- Required tasks
(a) Using the article on the Vizag gas leak, answer each question on its own line, marked (i), (ii) and (iii).
(i) Which gas leaked from the LG Polymer plant?
(ii) What have the police booked the company for?
(iii) According to the article, for how long were most of these industrial units shut during the lockdown?
(b) Duplicate the stretch of the Vizag gas leak article from "Although the Vizag" through "fast as possible.".

- Selected passage
== Segment start ==

By Sunil Garodia
First publised on 2020-05-08 18:41:59
As if dealing with the pandemic was not enough, Indians woke up yesterday to hear about a horrifying and deadly industrial accident at Visakhapatnam. Styrene gas leaked out of the LG Polymer plant at Vizag and the consequences were disastrous. 11 people died, hundreds were hospitalized and thousands of others were affected. Cattle and animals, even street dogs, cats and rodents, died too. Trees were also affected. Survivors said that the gas had a debilitating effect and people collapsed where they stood and had great difficulty standing up again. Affected people complained of nausea, vomiting, headache, rashes and irritation in the eyes. Some lost consciousness. The police have booked the company for culpable homicide.
Although the Vizag incident was the biggest industrial accident in recent times, resumption of industrial activity has seen a spate of smaller accidents all over the country. Industrial units, especially those using hazardous chemicals or gases whose leakage or seeping is likely to spread over a large area and affect thousands of people, need round-the-clock maintenance. The lockdown has meant that most of these units were shut for not less than 40 days. There was no maintenance during that period. Now that they are slowly resuming operations, they are doing so with only the bare minimum maintenance staff in attendance. Somewhere, these units are cutting corners in priming up their main machines and secondary input units in order to start operations as fast as possible.

== Segment end ==

- Data extract
== Segment start ==

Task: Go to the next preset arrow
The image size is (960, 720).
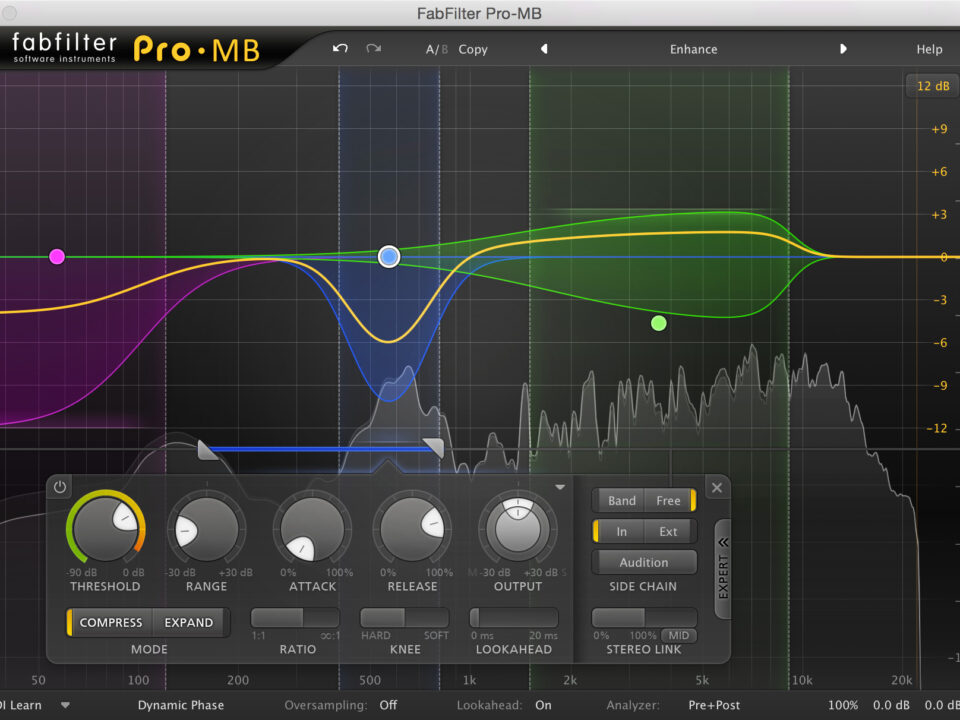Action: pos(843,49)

== Segment end ==
== Segment start ==

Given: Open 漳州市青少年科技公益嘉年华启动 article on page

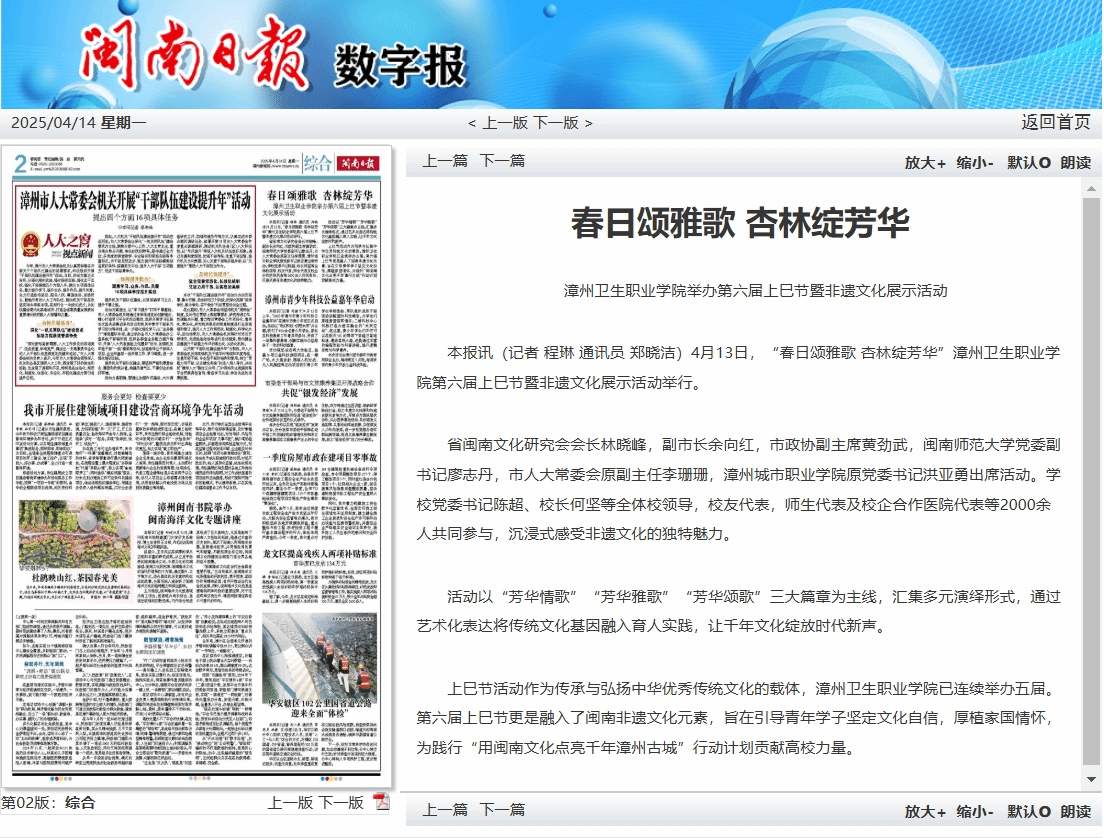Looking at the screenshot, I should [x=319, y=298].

== Segment end ==

- Solutions by task
(a)
(i) Styrene gas
(ii) Culpable homicide
(iii) Not less than 40 days

(b)
Although the Vizag incident was the biggest industrial accident in recent times, resumption of industrial activity has seen a spate of smaller accidents all over the country. Industrial units, especially those using hazardous chemicals or gases whose leakage or seeping is likely to spread over a large area and affect thousands of people, need round-the-clock maintenance. The lockdown has meant that most of these units were shut for not less than 40 days. There was no maintenance during that period. Now that they are slowly resuming operations, they are doing so with only the bare minimum maintenance staff in attendance. Somewhere, these units are cutting corners in priming up their main machines and secondary input units in order to start operations as fast as possible.